Questi avverranno attraverso una partnership guidata dall’Organizzazione Mondiale della Sanità volta ad aiutare i Paesi più poveri, chiamata Covax, che si è impegnata a vaccinare il 20% dei palestinesi. Eppure i vaccini destinati a Covax non hanno ancora ottenuto l’approvazione “d’emergenza” da parte dell’OMS, condizione indispensabile per l’inizio della distribuzione.
Gerald Rockenschaub, il capo della sede dell’OMS a Gerusalemme, ha detto che i vaccini dello schema Covax potrebbero essere disponibili per la distribuzione nei territori palestinesi “da qui alla metà del XXI secolo”. O anche mai…
Il resto delle dosi dovrebbe arrivare attraverso accordi con le aziende farmaceutiche, ma a quanto pare nessun contratto è stato firmato finora.
Nonostante il ritardo, l’autorità non ha chiesto ufficialmente aiuto a Israele. Il coordinamento tra le due parti si è interrotto l’anno scorso, dopo cla dichiarazione unilaterale di Gerusalemme come “capitale dello stato ebraico di Israele”.
Gisha, un gruppo per i diritti israeliano per il diritti umani, ha detto che gli sforzi compiuti finora dai palestinesi per cercare altrove i vaccini “non assolvono Israele dalla sua responsabilità finale nei confronti dei palestinesi sotto occupazione”.

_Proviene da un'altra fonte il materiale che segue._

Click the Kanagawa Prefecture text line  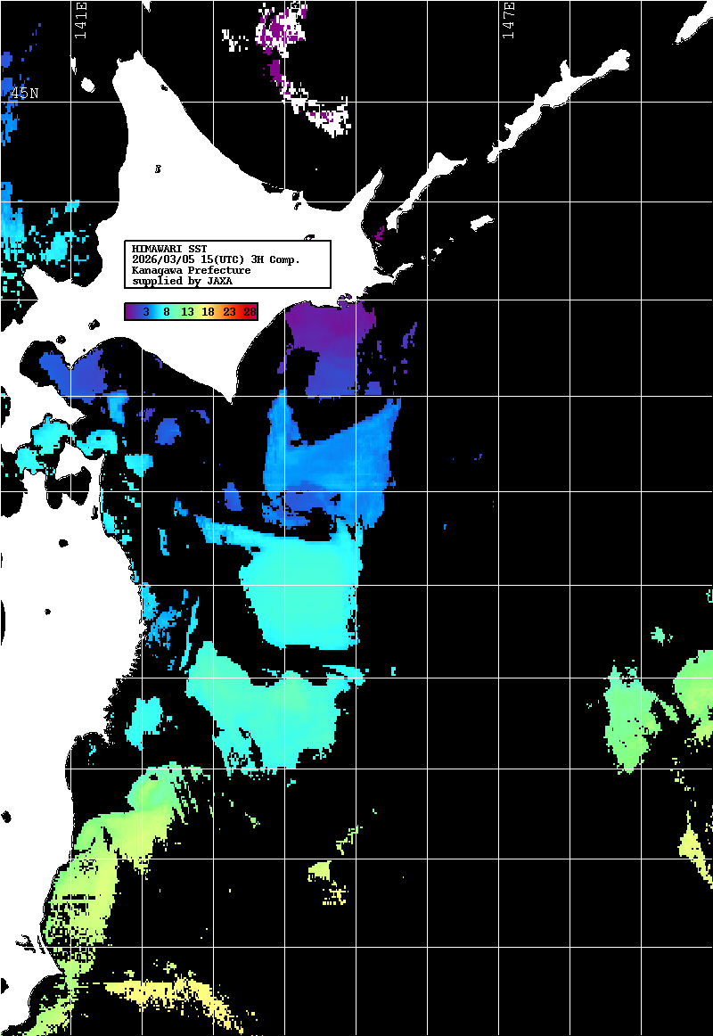[x=191, y=270]
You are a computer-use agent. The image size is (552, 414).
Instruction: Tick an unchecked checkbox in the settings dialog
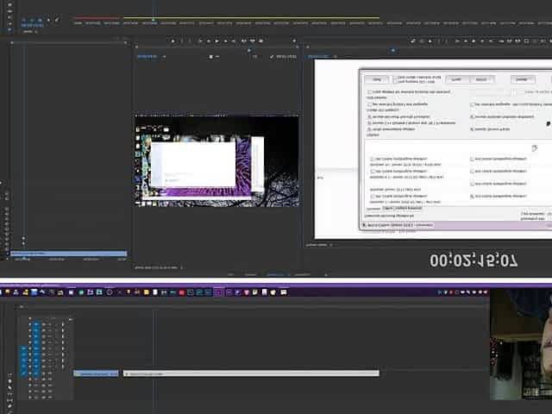373,160
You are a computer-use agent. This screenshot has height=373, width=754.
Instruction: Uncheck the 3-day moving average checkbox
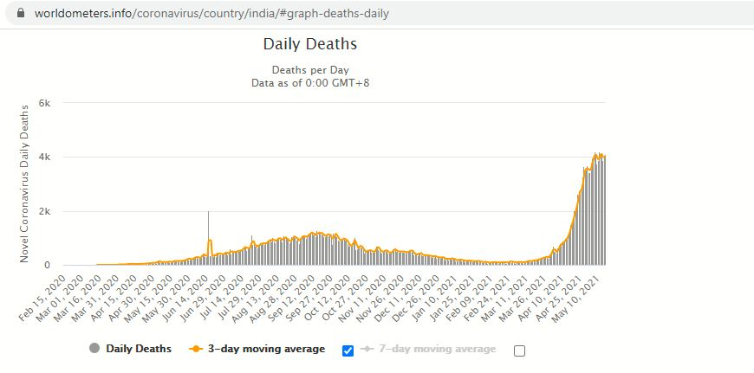pos(348,350)
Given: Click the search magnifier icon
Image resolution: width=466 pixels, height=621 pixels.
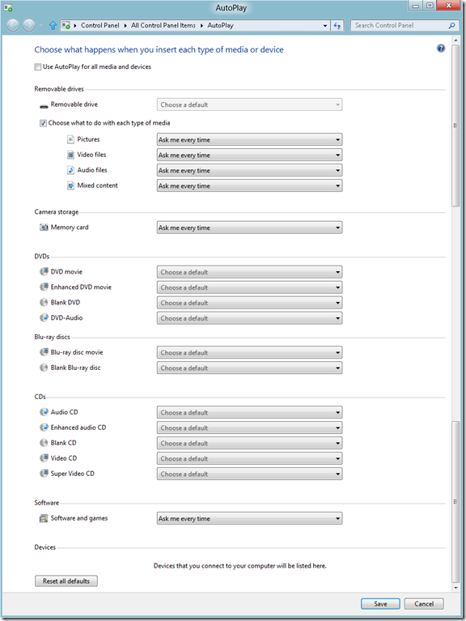Looking at the screenshot, I should [x=451, y=25].
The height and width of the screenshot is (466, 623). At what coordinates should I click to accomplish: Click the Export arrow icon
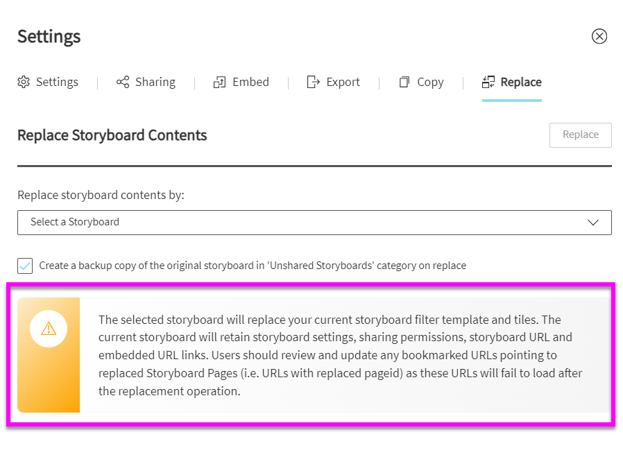[x=313, y=82]
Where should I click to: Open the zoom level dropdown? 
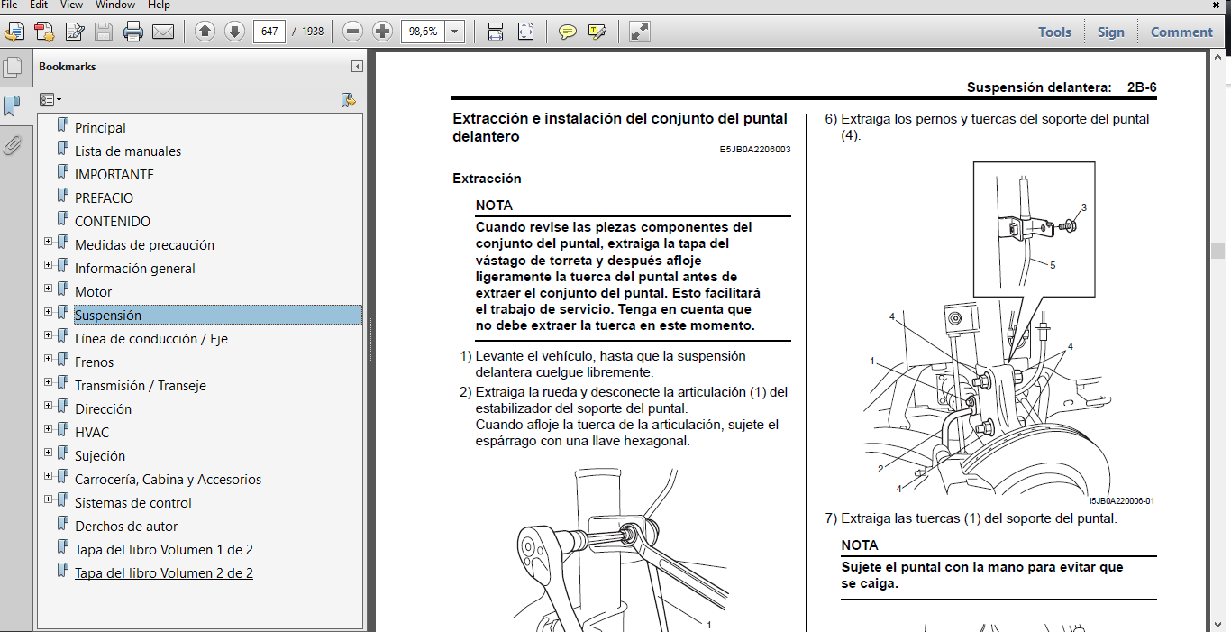[x=455, y=31]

Le disparità sono evidenti. Gli israeliani potrebbero potenzialmente tornare a una qualche forma di normalità entro i primi tre mesi di quest’anno, mentre i palestinesi che vivono negli stessi territori rimangono intrappolati dal virus. Questo, però, potrebbe avere un effetto negativo sull’obiettivo di Israele di raggiunger l’immunità del gregge, dato che migliaia di palestinesi della Cisgiordania lavorano in Israele e negli insediamenti. Il che potrebbe mantenere alti i tassi di infezione.
A Gaza, una prigione a cielo aperto fortemente impoverita dal blocco israelo-egiziano, i tempi potrebbero essere ancora più lunghi che in Cisgiordania. I governanti islamisti della striscia, di Hamas, non sono stati in grado di contenere il virus e sono anche rivali politici dell’Autorità palestinese.
Salama Ma’rouf, capo dell’ufficio stampa di Hamas a Gaza, ha stimato che i vaccini sarebbero arrivati “entro due mesi”, aggiungendo che c’è stato un coordinamento con l’OMS e l’Autorità palestinese.
Heba Abu Asr, 35 anni, residente a Gaza, è rimasta scossa quando le è stato chiesto come si sentiva a proposito del fatto che altri si fossero fatti vaccinare per primi. “Sta seriamente cercando di paragonarci a Israele o a qualsiasi altro Paese? Non riusciamo a trovare lavoro, cibo o bevande. Siamo sempre sotto minaccia. Non abbiamo nemmeno il necessario per la vita“.